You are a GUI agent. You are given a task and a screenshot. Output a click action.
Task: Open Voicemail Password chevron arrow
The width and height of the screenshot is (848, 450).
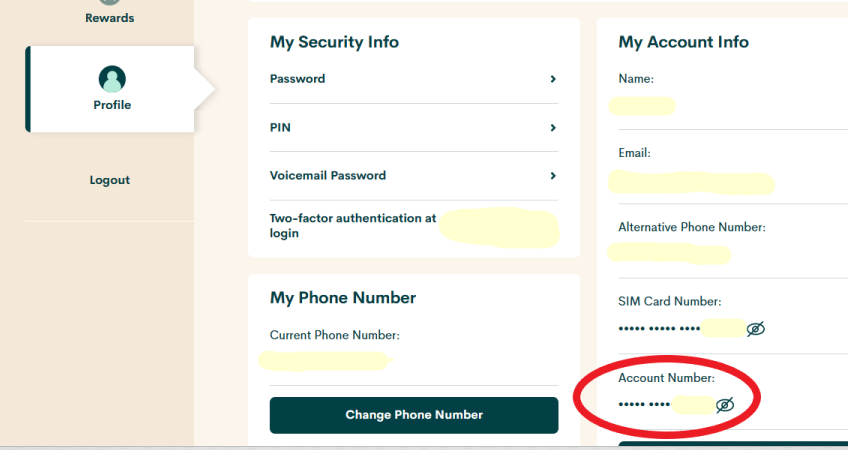pos(553,176)
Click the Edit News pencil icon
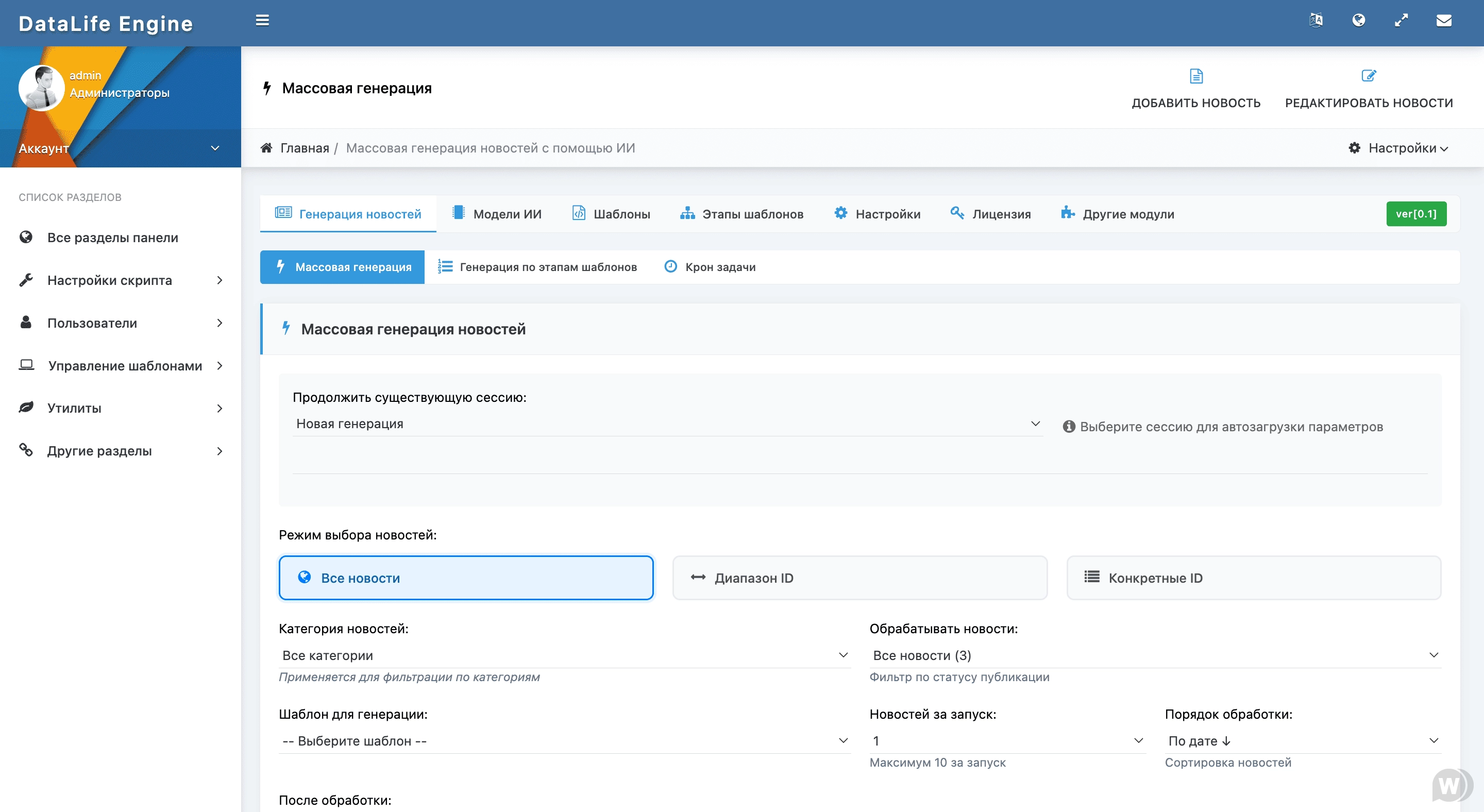The image size is (1484, 812). click(x=1369, y=76)
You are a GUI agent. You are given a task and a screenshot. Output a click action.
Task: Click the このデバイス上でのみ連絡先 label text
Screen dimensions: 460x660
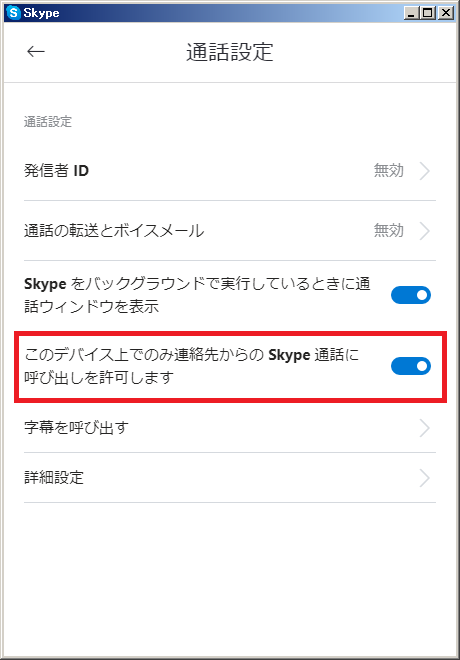(191, 366)
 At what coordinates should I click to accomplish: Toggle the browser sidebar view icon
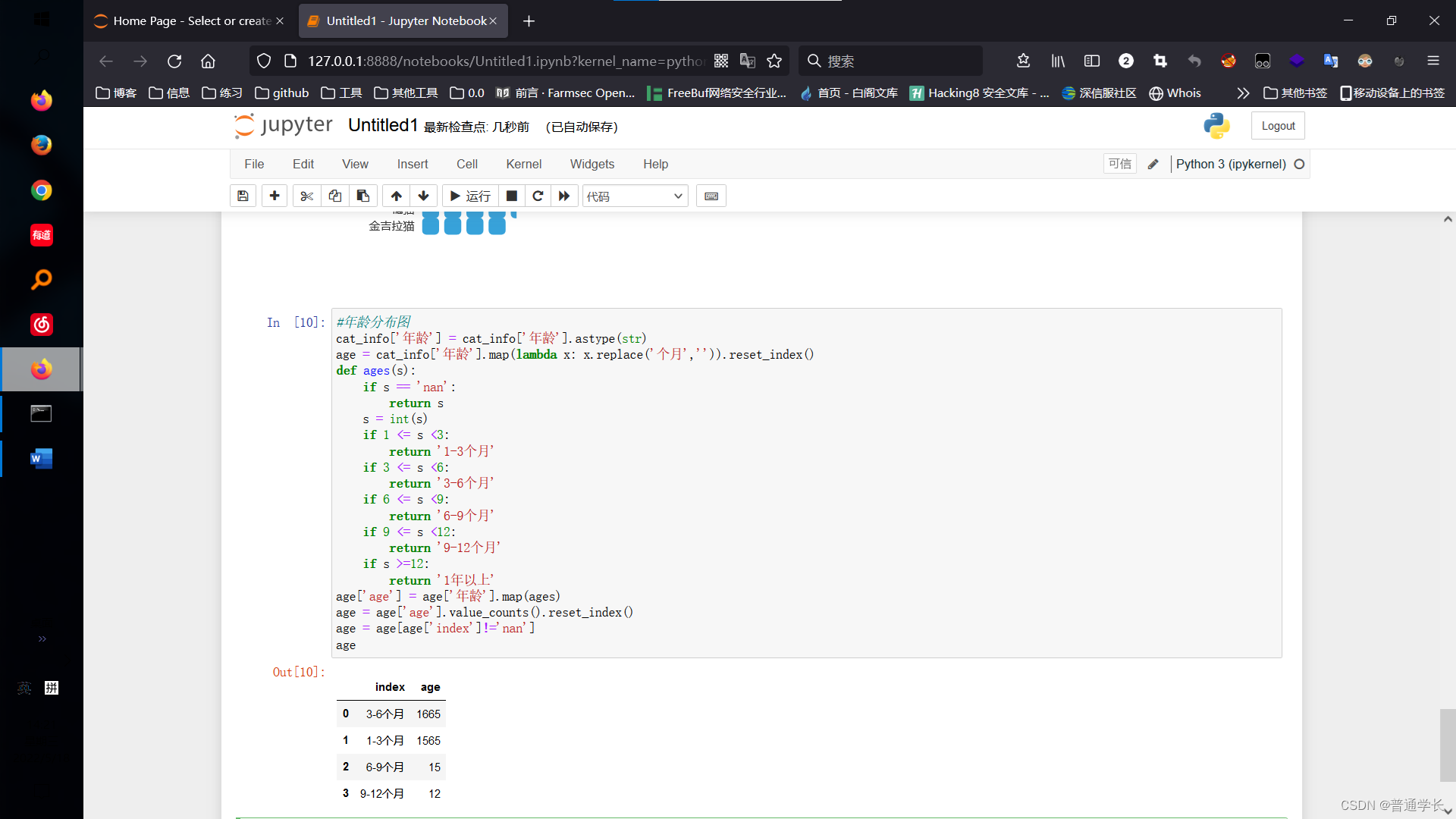coord(1092,61)
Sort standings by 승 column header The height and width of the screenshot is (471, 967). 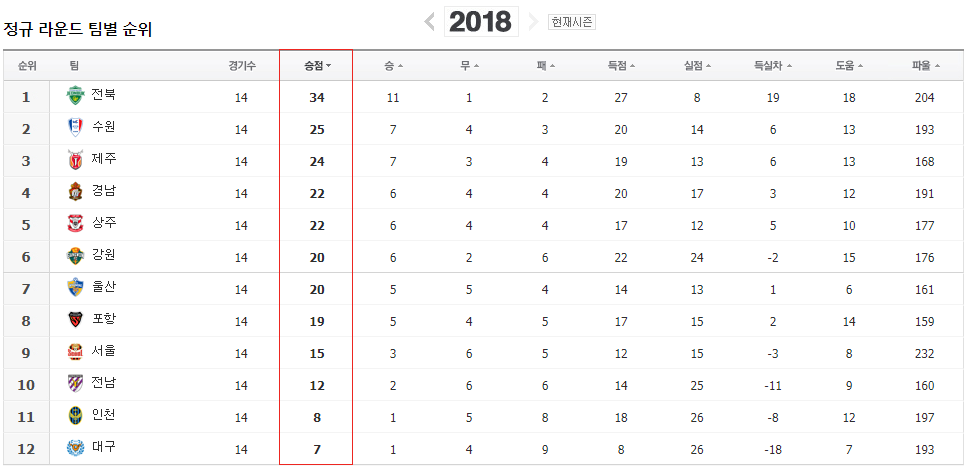[393, 65]
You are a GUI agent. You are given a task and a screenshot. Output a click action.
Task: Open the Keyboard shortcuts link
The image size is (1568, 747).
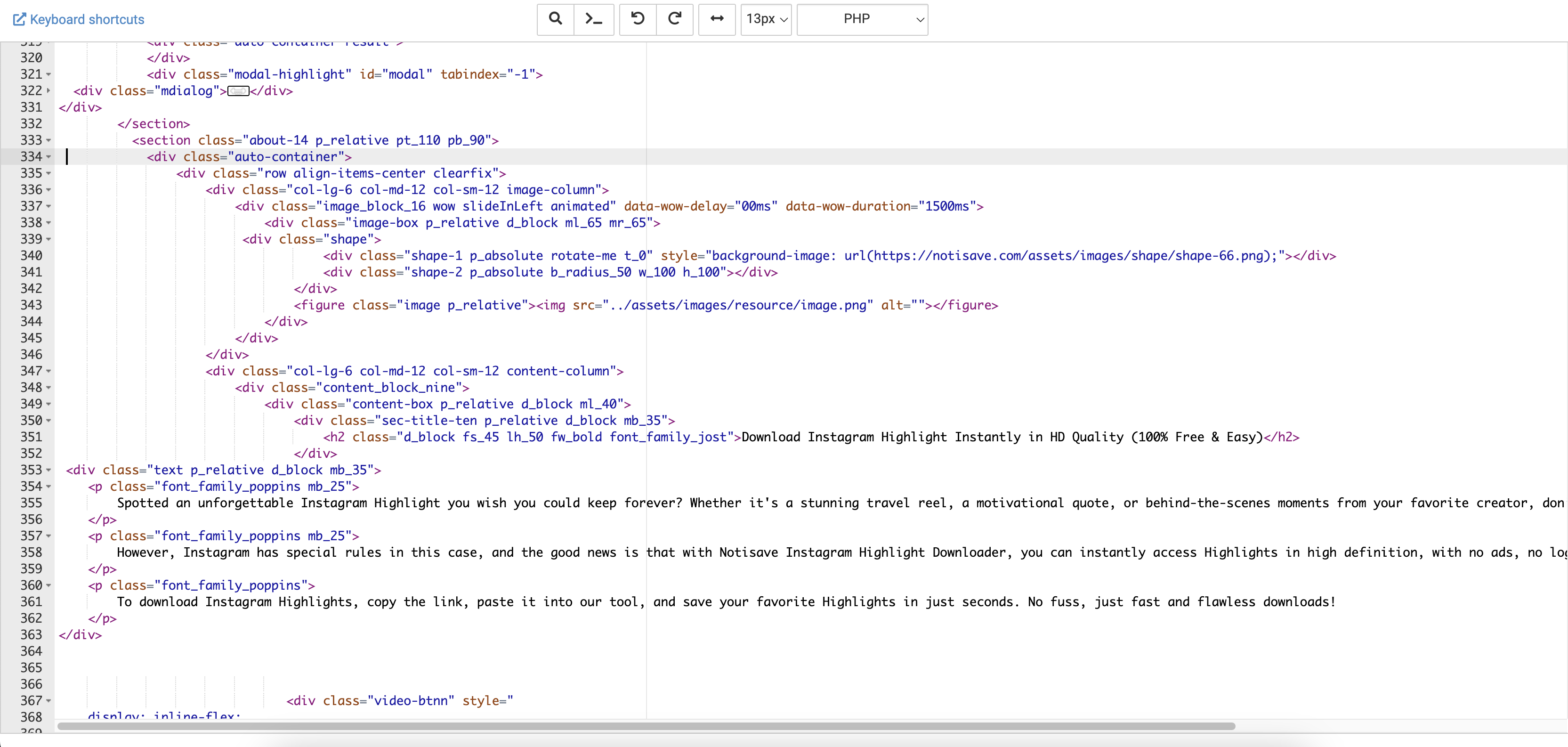point(87,19)
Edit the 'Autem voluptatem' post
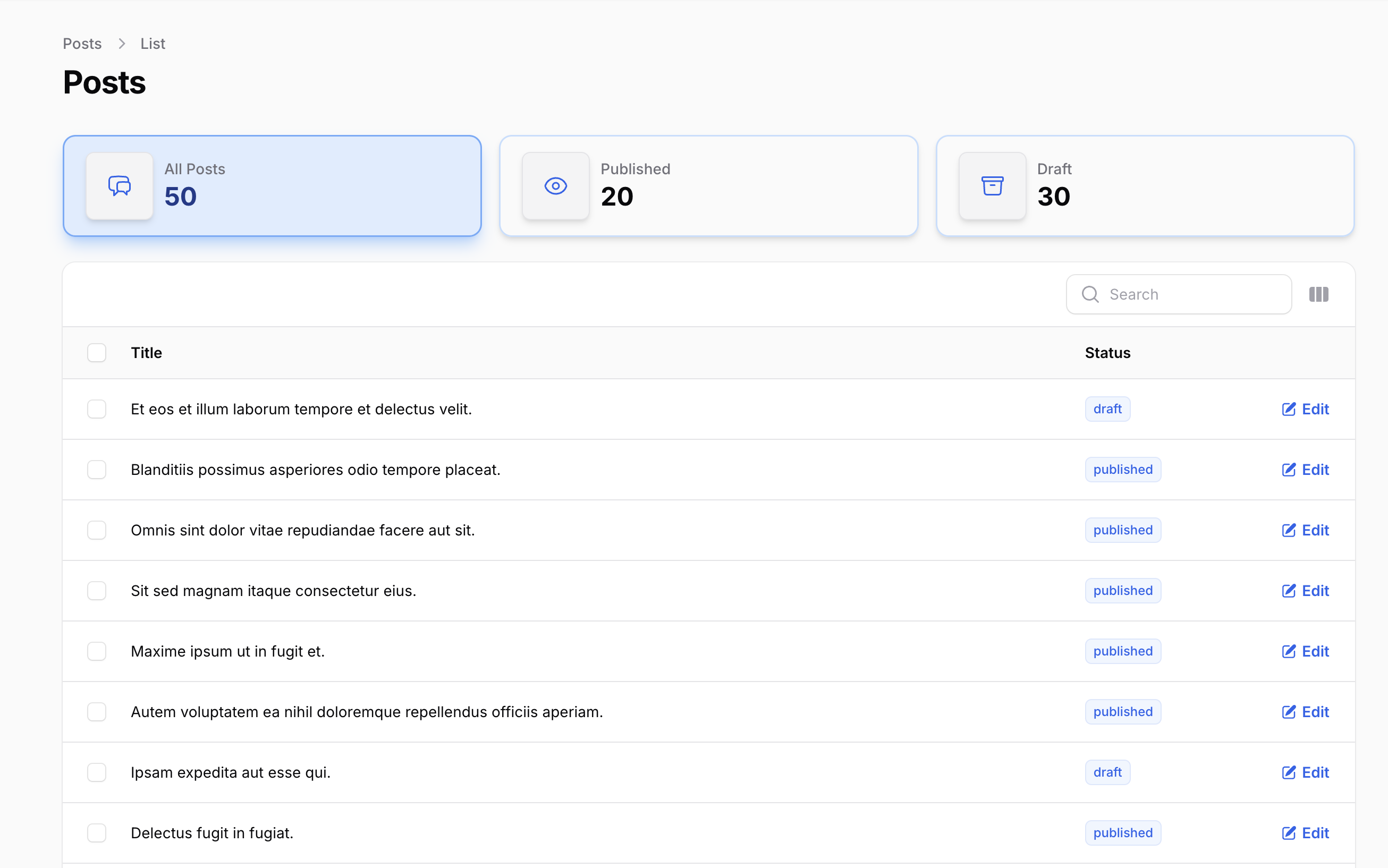The height and width of the screenshot is (868, 1388). 1305,712
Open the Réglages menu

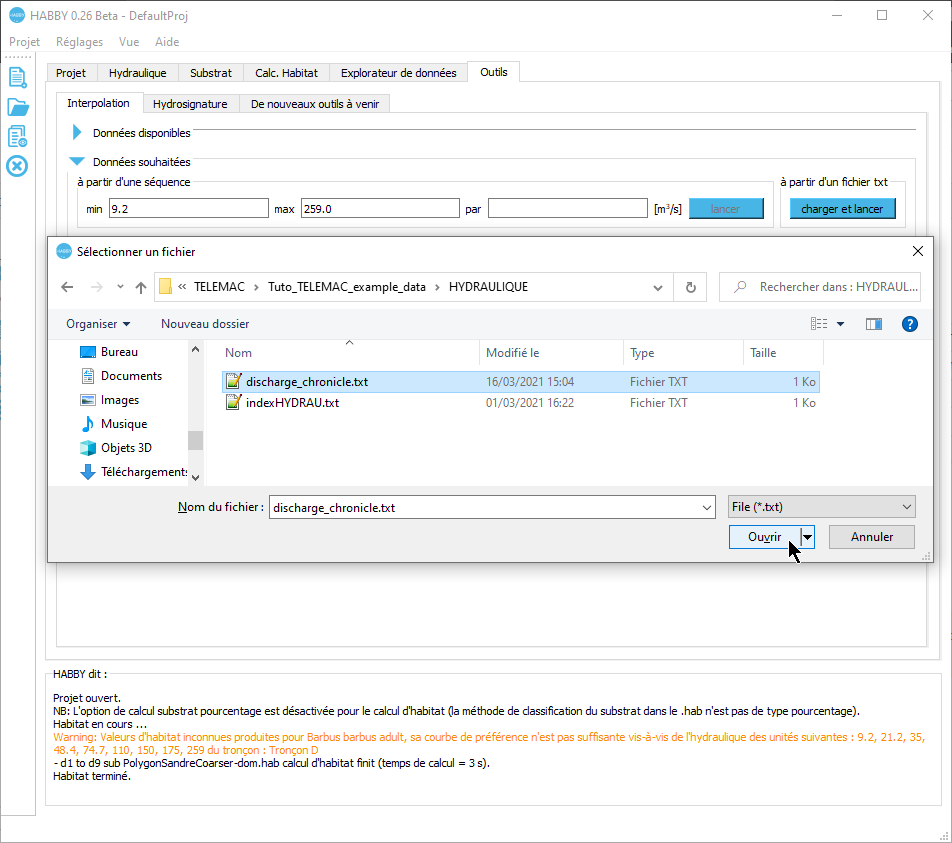point(79,42)
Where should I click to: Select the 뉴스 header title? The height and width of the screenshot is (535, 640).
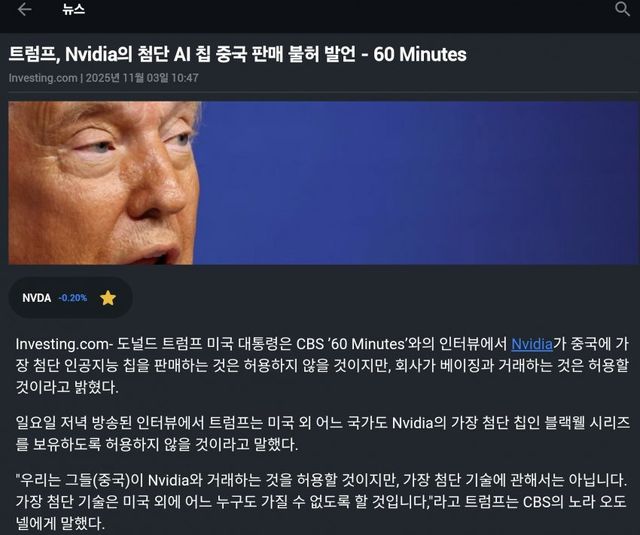click(x=74, y=9)
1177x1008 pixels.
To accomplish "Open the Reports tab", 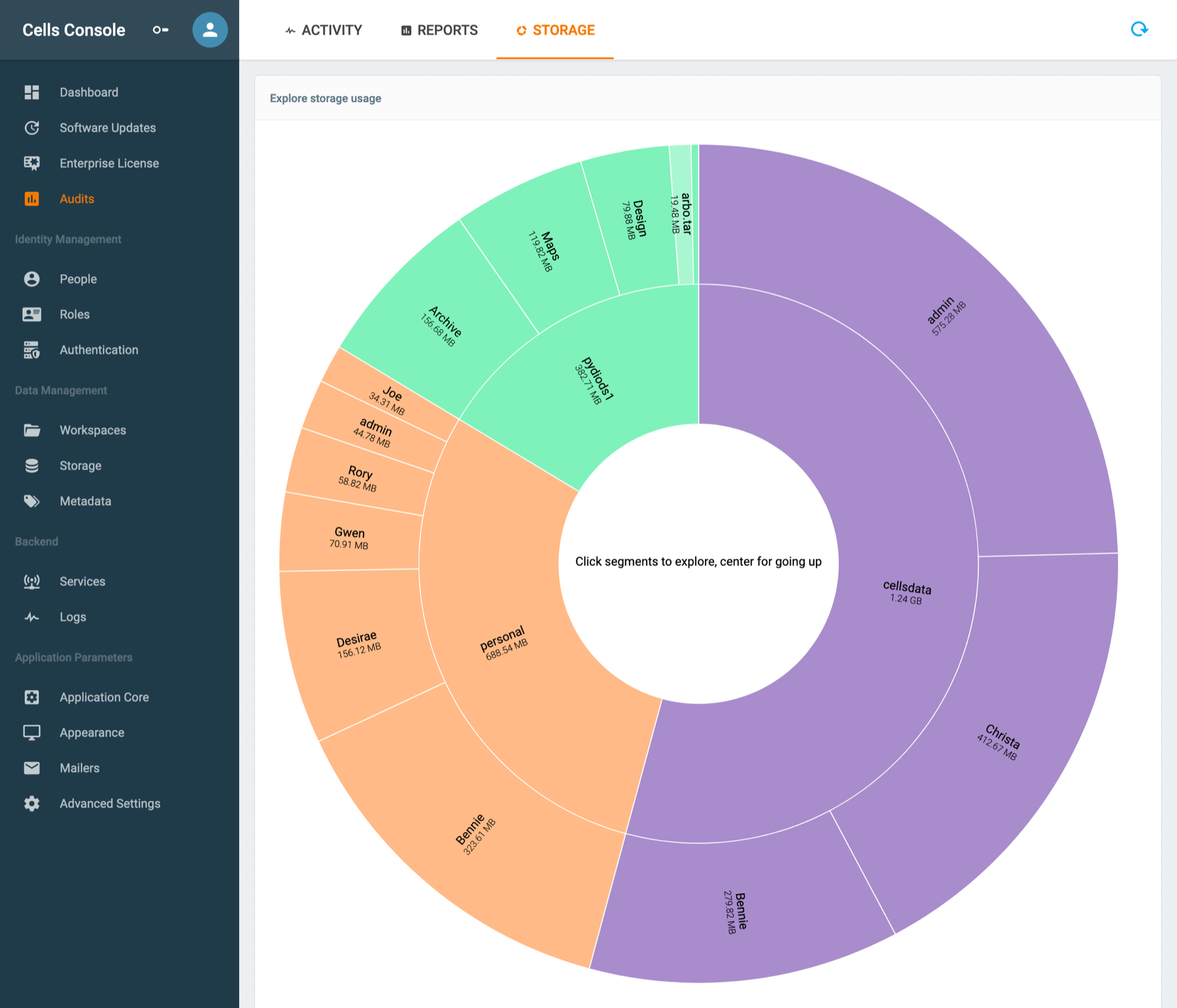I will (x=440, y=30).
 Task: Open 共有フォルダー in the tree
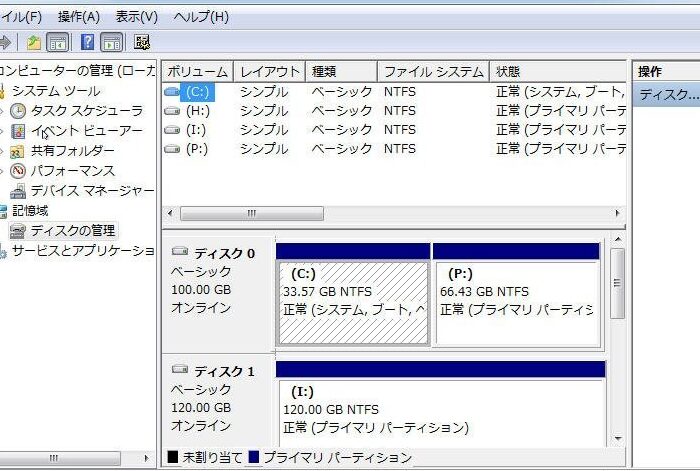click(72, 151)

:::::

From the data above, pick out and copy every line that contains the word "Edit". Case counts.

• [SOLUTION]
Click the Edit News pencil icon
Edit the 'Autem voluptatem' post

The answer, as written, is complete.